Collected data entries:
····················
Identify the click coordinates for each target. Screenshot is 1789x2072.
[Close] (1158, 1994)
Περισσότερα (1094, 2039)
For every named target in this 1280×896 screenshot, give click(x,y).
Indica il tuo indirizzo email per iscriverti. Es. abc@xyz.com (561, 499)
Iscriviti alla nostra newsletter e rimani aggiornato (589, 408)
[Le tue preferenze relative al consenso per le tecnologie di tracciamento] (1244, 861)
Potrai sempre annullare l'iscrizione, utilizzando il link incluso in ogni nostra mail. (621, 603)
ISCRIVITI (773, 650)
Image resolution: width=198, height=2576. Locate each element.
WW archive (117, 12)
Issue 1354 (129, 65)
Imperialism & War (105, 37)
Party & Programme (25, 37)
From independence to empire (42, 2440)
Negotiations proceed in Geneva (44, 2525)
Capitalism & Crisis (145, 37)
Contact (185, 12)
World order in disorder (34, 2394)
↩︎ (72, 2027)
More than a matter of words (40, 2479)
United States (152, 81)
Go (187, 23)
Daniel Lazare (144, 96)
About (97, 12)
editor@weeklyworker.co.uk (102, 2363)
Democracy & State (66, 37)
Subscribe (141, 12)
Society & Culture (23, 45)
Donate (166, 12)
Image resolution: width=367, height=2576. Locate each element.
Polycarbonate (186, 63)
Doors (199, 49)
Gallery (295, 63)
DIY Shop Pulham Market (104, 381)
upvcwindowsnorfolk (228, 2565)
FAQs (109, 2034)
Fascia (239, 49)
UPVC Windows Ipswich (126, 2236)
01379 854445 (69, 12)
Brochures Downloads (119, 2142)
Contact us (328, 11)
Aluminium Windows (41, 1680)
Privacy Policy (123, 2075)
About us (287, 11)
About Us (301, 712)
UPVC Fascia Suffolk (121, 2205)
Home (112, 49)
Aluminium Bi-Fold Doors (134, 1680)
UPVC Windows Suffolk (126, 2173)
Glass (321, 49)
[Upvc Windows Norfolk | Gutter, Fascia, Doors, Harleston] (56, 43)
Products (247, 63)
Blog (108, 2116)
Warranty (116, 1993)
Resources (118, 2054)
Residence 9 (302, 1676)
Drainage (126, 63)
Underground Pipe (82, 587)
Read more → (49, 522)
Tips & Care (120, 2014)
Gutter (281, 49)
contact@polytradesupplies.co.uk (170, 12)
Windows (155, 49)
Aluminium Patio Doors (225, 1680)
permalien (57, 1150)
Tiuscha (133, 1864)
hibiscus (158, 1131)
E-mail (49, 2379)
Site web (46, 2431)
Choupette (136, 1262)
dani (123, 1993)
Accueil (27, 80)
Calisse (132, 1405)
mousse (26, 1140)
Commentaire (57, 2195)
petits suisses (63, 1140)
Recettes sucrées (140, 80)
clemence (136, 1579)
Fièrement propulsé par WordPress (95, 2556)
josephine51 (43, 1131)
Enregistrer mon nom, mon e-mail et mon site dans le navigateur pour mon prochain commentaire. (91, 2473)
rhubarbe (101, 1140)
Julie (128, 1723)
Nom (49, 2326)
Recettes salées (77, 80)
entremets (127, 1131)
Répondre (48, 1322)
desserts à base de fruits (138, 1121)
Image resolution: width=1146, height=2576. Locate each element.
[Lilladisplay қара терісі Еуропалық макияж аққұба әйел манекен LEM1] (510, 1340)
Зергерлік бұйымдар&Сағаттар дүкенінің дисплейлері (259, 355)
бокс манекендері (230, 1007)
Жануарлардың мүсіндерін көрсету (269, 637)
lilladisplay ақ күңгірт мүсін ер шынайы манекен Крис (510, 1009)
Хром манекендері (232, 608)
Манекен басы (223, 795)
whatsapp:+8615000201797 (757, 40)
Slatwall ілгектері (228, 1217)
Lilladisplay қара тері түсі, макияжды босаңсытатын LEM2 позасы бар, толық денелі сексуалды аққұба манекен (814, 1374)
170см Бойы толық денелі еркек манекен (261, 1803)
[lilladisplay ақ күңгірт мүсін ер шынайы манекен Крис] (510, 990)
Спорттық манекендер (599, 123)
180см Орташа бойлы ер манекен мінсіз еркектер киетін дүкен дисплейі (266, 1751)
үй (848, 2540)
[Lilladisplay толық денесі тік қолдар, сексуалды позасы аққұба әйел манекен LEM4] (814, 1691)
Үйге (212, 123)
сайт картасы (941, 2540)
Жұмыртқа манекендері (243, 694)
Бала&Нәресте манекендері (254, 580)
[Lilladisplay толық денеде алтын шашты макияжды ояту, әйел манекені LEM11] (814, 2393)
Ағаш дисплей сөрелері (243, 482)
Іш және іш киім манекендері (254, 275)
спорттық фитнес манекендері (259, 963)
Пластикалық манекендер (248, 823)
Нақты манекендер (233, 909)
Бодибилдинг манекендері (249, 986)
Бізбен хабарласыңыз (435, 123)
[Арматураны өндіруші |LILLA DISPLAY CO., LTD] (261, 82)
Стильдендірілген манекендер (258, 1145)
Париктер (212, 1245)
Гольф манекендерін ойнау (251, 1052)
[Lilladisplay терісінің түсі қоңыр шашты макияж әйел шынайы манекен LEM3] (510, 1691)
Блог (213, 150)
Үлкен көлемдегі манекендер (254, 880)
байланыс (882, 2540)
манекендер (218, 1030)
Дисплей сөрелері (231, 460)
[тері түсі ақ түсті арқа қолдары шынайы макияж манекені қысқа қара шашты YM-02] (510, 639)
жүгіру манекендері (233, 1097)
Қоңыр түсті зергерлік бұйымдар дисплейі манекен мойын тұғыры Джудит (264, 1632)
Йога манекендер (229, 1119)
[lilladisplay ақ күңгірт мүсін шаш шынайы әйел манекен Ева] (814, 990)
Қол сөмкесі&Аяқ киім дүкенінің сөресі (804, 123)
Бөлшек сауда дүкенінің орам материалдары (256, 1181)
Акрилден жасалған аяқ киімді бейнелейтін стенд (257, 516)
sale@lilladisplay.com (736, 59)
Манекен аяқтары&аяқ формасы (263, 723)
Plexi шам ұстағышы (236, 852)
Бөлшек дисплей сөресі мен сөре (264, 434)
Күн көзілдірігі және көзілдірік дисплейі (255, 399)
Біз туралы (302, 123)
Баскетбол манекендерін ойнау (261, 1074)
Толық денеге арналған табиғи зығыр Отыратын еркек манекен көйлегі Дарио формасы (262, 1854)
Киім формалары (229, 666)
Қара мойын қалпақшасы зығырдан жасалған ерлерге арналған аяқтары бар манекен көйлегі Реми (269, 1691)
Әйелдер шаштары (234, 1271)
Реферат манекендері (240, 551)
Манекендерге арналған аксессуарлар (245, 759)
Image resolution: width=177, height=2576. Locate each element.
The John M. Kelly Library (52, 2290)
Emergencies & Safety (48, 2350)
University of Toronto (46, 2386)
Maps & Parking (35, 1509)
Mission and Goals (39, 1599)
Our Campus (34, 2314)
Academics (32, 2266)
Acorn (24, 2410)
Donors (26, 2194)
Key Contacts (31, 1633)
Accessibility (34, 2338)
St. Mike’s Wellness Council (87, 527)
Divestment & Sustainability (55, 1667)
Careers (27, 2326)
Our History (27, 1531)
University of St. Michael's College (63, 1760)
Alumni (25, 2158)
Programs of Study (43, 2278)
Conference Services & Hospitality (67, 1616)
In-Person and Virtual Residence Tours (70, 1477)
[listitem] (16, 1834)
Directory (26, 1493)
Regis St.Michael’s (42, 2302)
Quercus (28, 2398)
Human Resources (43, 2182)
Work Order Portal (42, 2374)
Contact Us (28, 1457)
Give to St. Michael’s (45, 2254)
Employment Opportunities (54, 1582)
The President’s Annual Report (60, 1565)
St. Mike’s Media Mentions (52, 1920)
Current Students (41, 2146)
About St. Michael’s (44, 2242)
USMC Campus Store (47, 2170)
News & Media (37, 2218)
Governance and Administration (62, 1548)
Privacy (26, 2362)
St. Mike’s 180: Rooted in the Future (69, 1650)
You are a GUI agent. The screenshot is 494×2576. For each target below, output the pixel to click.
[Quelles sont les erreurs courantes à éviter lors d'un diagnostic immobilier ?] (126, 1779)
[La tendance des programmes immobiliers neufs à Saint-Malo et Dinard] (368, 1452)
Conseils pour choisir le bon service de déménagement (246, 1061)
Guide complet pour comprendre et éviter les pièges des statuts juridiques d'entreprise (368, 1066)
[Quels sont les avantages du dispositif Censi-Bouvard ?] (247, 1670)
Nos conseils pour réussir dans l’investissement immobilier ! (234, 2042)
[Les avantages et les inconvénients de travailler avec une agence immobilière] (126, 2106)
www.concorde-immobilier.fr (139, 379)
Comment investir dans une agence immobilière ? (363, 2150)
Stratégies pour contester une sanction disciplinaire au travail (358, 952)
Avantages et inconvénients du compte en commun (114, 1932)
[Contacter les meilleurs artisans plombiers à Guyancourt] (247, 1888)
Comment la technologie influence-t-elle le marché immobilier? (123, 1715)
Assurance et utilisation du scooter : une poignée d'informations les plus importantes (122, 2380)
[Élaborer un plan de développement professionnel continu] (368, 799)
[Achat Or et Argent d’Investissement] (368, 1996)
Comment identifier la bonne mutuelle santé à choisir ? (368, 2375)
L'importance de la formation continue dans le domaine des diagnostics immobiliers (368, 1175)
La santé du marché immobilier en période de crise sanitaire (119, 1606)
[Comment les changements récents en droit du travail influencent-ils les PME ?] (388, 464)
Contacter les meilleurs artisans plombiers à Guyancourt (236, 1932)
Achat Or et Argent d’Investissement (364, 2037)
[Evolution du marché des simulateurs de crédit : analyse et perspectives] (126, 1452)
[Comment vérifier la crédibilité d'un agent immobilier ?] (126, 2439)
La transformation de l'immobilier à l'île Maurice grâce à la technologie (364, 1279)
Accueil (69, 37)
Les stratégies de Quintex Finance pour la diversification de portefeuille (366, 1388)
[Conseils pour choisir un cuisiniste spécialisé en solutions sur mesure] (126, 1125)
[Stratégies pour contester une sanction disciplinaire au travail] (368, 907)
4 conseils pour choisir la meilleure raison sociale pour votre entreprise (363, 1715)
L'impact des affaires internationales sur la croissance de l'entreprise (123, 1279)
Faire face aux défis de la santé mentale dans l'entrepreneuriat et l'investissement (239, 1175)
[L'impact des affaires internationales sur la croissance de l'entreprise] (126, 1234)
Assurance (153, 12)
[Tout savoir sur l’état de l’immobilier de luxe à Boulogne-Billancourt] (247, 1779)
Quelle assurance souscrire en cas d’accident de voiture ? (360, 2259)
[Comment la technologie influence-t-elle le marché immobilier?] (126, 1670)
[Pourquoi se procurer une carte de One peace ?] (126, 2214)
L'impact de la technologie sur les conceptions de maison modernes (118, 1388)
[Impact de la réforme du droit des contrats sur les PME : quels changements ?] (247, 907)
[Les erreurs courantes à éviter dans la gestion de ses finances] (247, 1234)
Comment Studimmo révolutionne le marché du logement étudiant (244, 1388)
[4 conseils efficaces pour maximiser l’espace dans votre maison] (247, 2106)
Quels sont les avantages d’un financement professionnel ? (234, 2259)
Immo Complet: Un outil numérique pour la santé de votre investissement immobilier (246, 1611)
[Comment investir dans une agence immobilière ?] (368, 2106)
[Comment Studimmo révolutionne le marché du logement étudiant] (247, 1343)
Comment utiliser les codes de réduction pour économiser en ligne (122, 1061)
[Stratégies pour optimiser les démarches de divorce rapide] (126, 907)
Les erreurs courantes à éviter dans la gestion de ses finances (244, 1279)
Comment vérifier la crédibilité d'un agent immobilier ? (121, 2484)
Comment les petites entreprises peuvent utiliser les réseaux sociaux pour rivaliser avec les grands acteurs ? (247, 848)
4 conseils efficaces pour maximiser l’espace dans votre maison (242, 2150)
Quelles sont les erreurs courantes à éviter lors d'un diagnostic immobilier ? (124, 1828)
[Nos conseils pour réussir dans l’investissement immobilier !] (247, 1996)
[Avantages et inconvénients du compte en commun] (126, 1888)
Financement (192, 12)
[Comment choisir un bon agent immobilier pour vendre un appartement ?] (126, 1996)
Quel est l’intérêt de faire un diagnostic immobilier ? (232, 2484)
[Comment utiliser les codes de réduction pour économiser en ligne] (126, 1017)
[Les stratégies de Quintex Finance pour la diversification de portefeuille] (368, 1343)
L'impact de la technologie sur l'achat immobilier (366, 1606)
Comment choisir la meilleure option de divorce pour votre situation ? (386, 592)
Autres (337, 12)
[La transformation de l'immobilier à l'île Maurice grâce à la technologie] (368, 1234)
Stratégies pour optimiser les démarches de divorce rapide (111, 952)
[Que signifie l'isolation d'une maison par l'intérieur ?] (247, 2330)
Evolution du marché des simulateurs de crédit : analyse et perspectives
····················
Work required.
Each line of the records above, from the first through the one containing "Subscribe (141, 12)", is to be retyped exactly; no other line belongs.

Answer to this problem.
Identify the click coordinates for each target. Screenshot is 1789x2072.
[Close] (1158, 1994)
Περισσότερα (1094, 2039)
For every named target in this 1280×896 screenshot, give click(x,y).
Indica il tuo indirizzo email per iscriverti. Es. abc@xyz.com (561, 499)
Iscriviti alla nostra newsletter e rimani aggiornato (589, 408)
[Le tue preferenze relative al consenso per le tecnologie di tracciamento] (1244, 861)
Potrai sempre annullare l'iscrizione, utilizzando il link incluso in ogni nostra mail. (621, 603)
ISCRIVITI (773, 650)
Image resolution: width=198, height=2576. Locate each element.
WW archive (117, 12)
Issue 1354 (129, 65)
Imperialism & War (105, 37)
Party & Programme (25, 37)
From independence to empire (42, 2440)
Negotiations proceed in Geneva (44, 2525)
Capitalism & Crisis (145, 37)
Contact (185, 12)
World order in disorder (34, 2394)
↩︎ (72, 2027)
More than a matter of words (40, 2479)
United States (152, 81)
Go (187, 23)
Daniel Lazare (144, 96)
About (97, 12)
editor@weeklyworker.co.uk (102, 2363)
Democracy & State (66, 37)
Subscribe (141, 12)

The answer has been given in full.